Grazie a Dio la macchina di Mason è abbastanza grande, per cui in un modo o nell'altro abbiamo portato tutte le valige a scuola. Questo viaggio sarà estremamente lungo.

"Ehi Eleonore!"

La voce di Betty mi risuona nei timpani come una sveglia poco simpatica. Anche se sto caricando la valigia sul pullman sono ancora in coma.

"Ciao" borbotto.

"Stiamo vicine sul pullman?"

Annuisco debolmente, senza esagerare con i segni di vita. Voglio collassare male.

Finalmente partiamo e la prima cosa che faccio è fare un lungo pisolino, della durata di ben 3 ore, interrotto poi da una sosta bagno. Praticamente passo tutto il viaggio tra il sonno e il dormiveglia e decido di svegliarmi solo quando bisogna scendere a fare pipì o a mangiare. Se solo il pullman fosse comodo per dormire sarebbe l'ideale.

Arriviamo finalmente in campeggio di sera e, come si era già capito, mi ritrovo in bungalow con Betty, Alice e Lisa. Devo ammettere che come compagne non mi dispiacciono affatto. Poteva andarmi molto peggio: potevo finire in camera con quella fuori di melone di Juliette o con Hayley. Sarebbe stata la fine dei miei giorni di vacanza.

Sistemiamo le nostre cose abbastanza velocemente e poi usciamo sul pianerottolo del bungalow per prendere un po' d'aria. Tutti si stanno sistemando e anche se è sera tardi stiamo facendo un macello incredibile.

Io e le mie tre compari decidiamo di farci velocemente una doccia per levarci di dosso il sudore del lungo viaggio, ma decidiamo di andare nelle docce pubbliche del campeggio. Ci metteremmo tre anni ad usare la piccola doccia del bungalow.

Prepariamo le nostre cose e ci avviamo piano piano, trovando alle docce altre nostre compagne, felici di aver intrapreso la stessa nostra strada. Per fortuna le docce sono numerosissime, e riusciamo più o meno ad entrare tutte.

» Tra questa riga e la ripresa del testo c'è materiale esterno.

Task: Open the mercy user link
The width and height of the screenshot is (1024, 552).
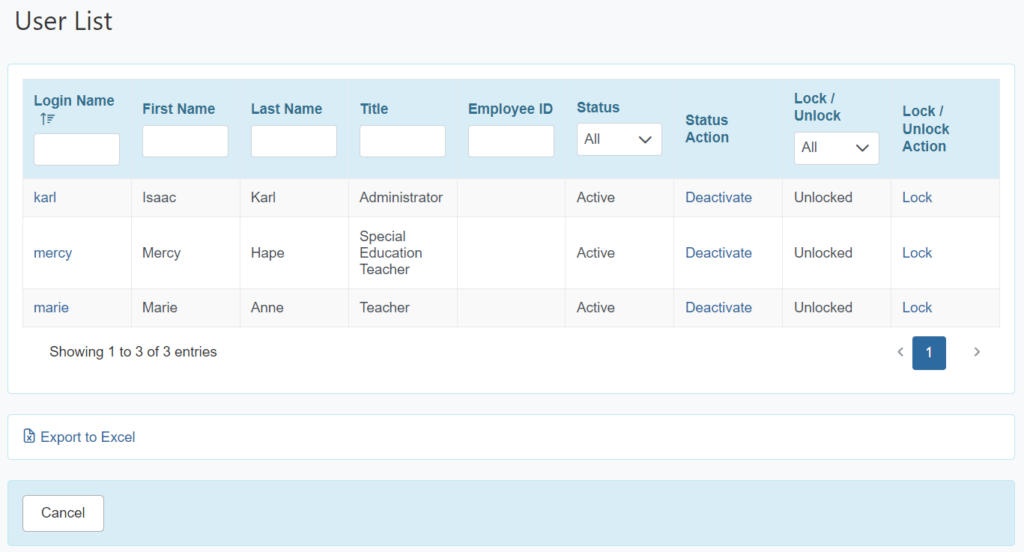Action: tap(53, 253)
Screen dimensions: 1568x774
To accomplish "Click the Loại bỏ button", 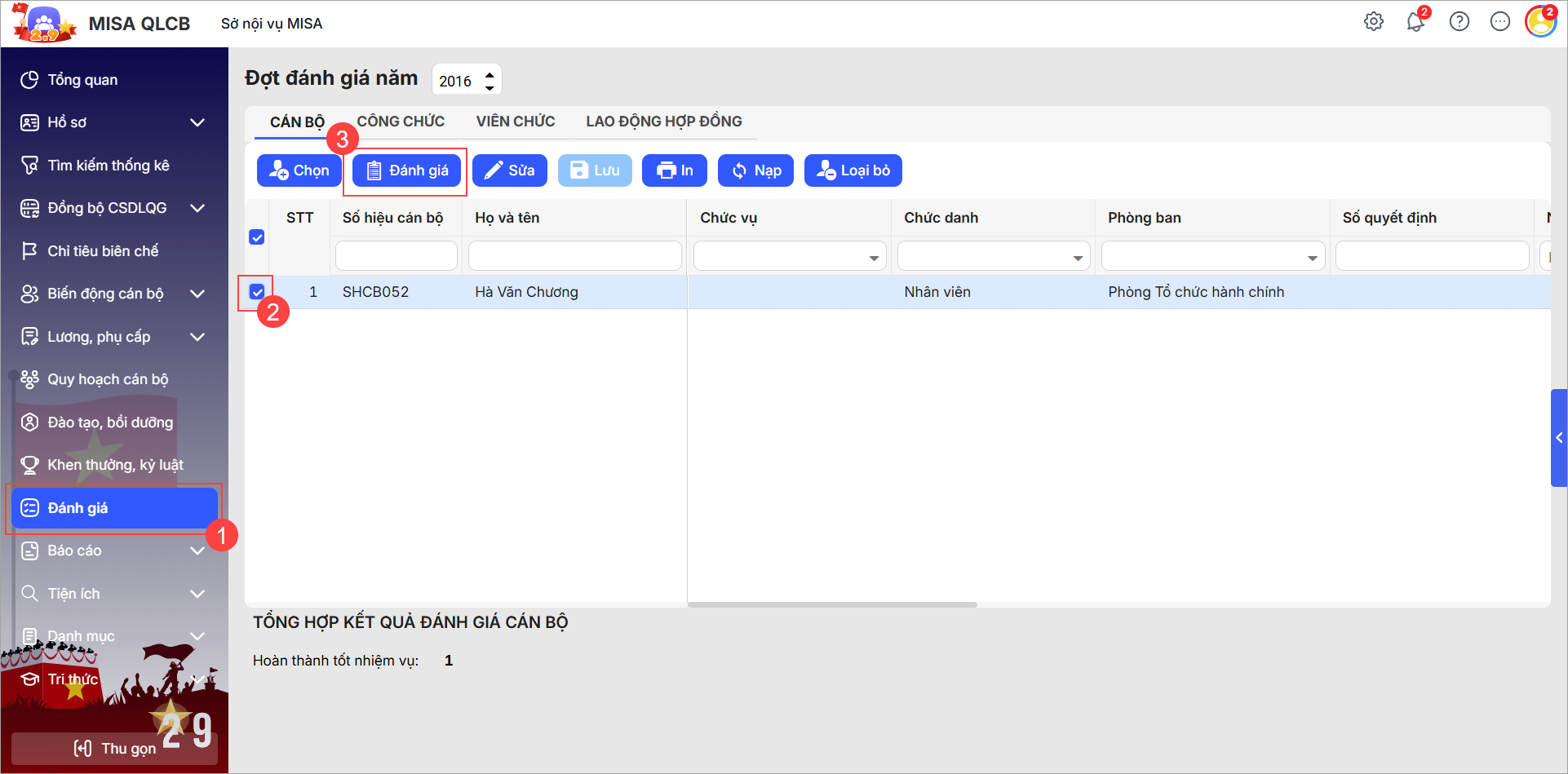I will click(853, 170).
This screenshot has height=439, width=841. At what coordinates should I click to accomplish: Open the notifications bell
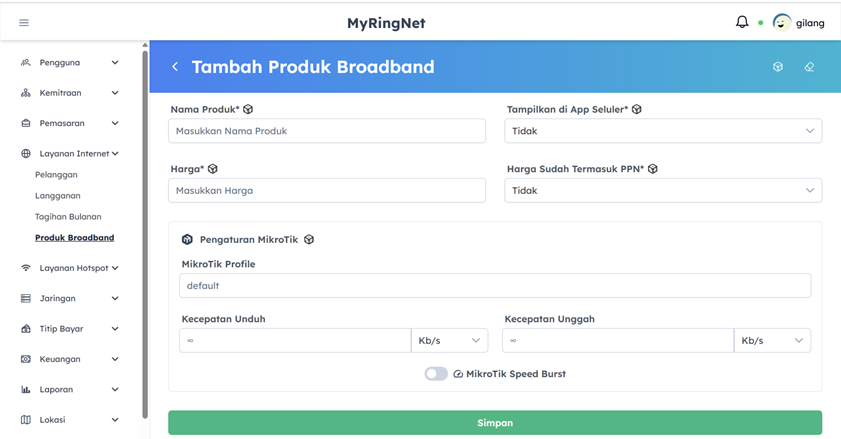pos(742,22)
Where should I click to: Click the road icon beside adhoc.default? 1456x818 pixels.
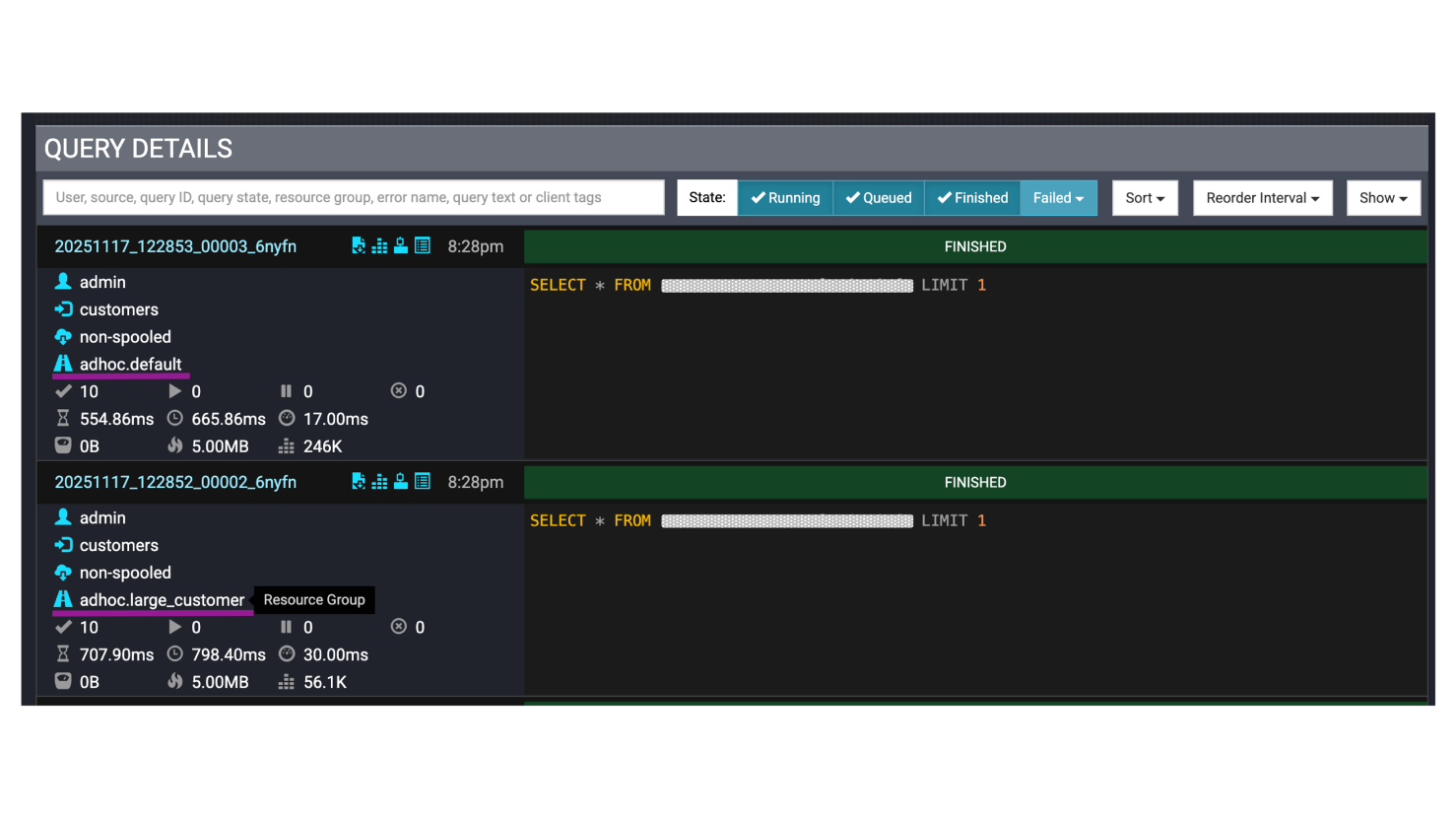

Il getto d'acqua calda che mi investe credo sia la cosa più bella che mi sia capitata negli ultimi giorni. Sento i miei muscoli distendersi e anche se il chiacchiericcio delle altre (riescono a parlare anche da una doccia all'altra, incredibile) mi disturba un po', riesco comunque a rilassarmi. Devo cercare di non fare troppi danni durante questa vacanza. Scott è stato molto chiaro in merito. Ho lasciato a lui le indagini in paese, mentre io cercherò qui. In un indagine dovresti per prima cosa individuare le cose strane. Il problema? Qui sono tutti assurdamente strani.

Ad un certo punto il mio flusso di coscienza viene interrotto da un piccolo dettaglio che attira la mia attenzione. Dallo spazio tra la porta della doccia e il terreno vedo delle gambe che camminano. Tante gambe. Che ci sia un'altra scolaresca arrivata a quest'ora?
Mi sembrano dei piedi un po' grandi per delle ragazze. E alcuni sono decisamente troppo pelosi.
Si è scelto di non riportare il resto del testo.